I think the letter is mostly a public relations exercise—Donziger released it publicly, along with a press release, after all. And the letter is similar to another letter to the DOJ dated June 19. But it does have one very interesting bit: Donziger writes that Chevron had taken the position that the Department of Justice had “pre-cleared” the payments to Guerra. He cites one of the ethics opinions Chevron offered to justify the payments, which says:

Chevron and its counsel have … disclosed the proposed arrangement to the United States Department of Justice, which responded to Chevron’s counsel that it is taking no position one way or the other on this proposed arrangement.

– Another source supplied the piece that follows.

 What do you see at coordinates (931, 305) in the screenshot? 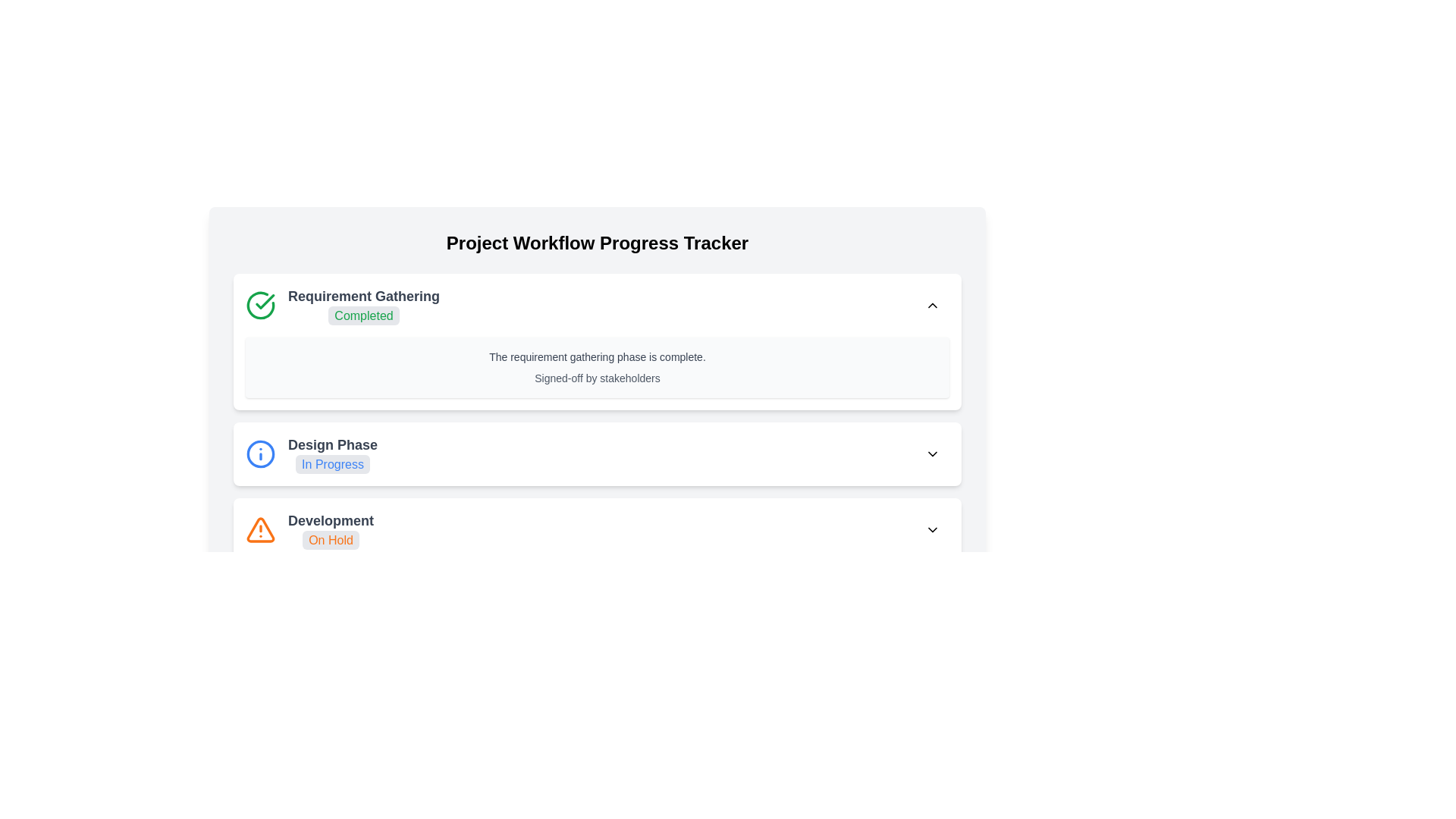
I see `the interactive toggle button with a chevron arrow pointing upwards, located at the far right end of the 'Requirement Gathering' section header` at bounding box center [931, 305].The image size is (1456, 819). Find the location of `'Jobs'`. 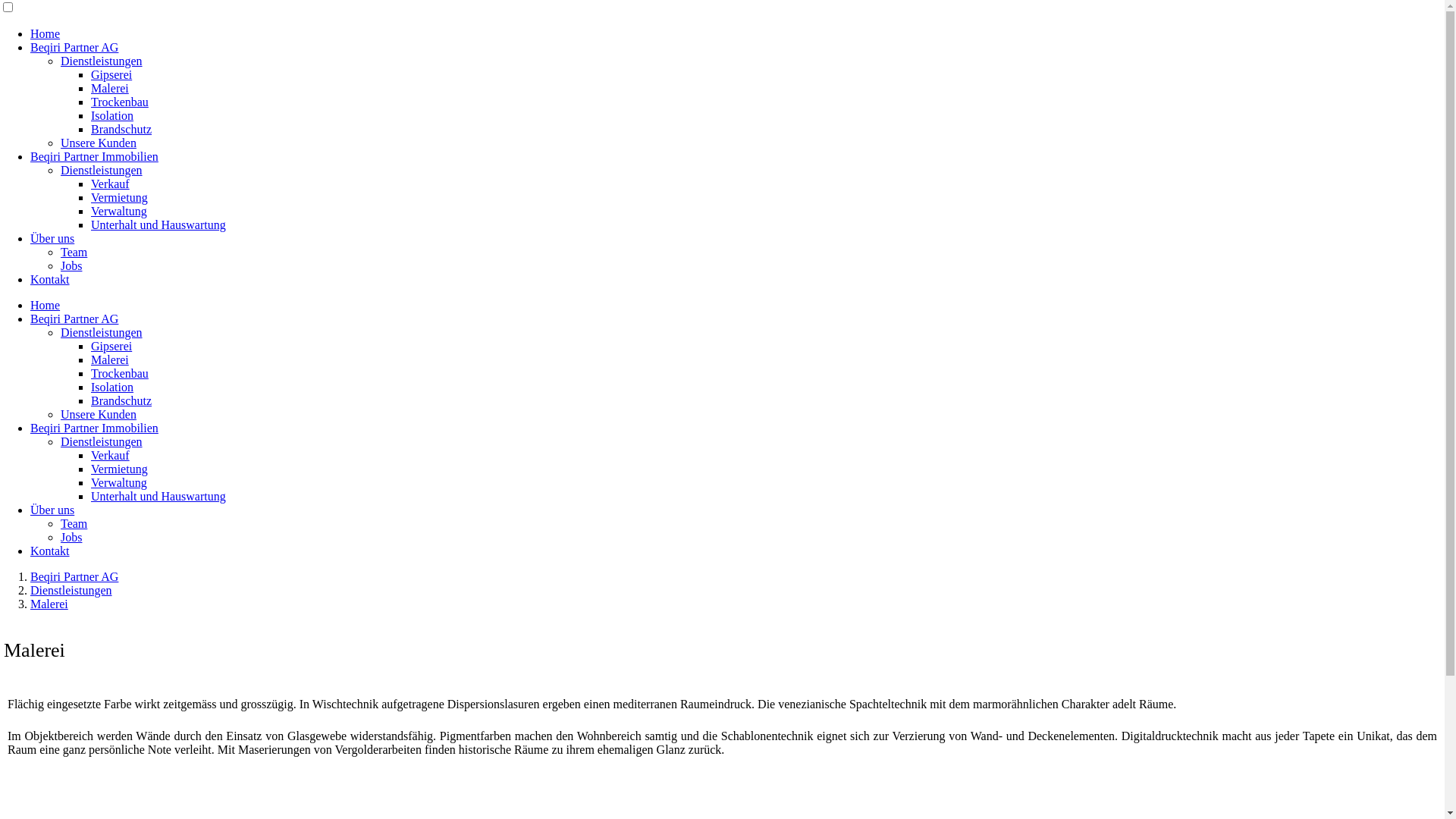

I don’t know that this counts as “pre-clearance,” assuming the ethics professor’s account accurately reflects what really happened. But if it is accurate, I think it does reflect the seriousness of the concerns Chevron had about the payments it planned to make. And rightly so. The payments, on their face, far exceeded what would ordinarily be considered the expenses connected with the testimony. But as I’ve also argued, I don’t really see what this gets the LAPs, as the payments were disclosed at the time of the RICO trial, as the judge made findings of fact about Guerra’s testimony, and as the Cabrera fraud was independent of Guerra. In other words, even if you discounted Guerra’s testimony, I don’t see that the outcome of the case changes.

The second odd development: it’s been reported that in 2013, Pablo Fajardo, the LAPs’ lead Ecuadoran lawyer, received payment from the Ecuadoran security service. What could this possibly mean? I have no idea. Perhaps it fits in with what I reported in August 2016 about Fajardo’s betrayal of Donziger to serve the purposes of the Ecuadoran state.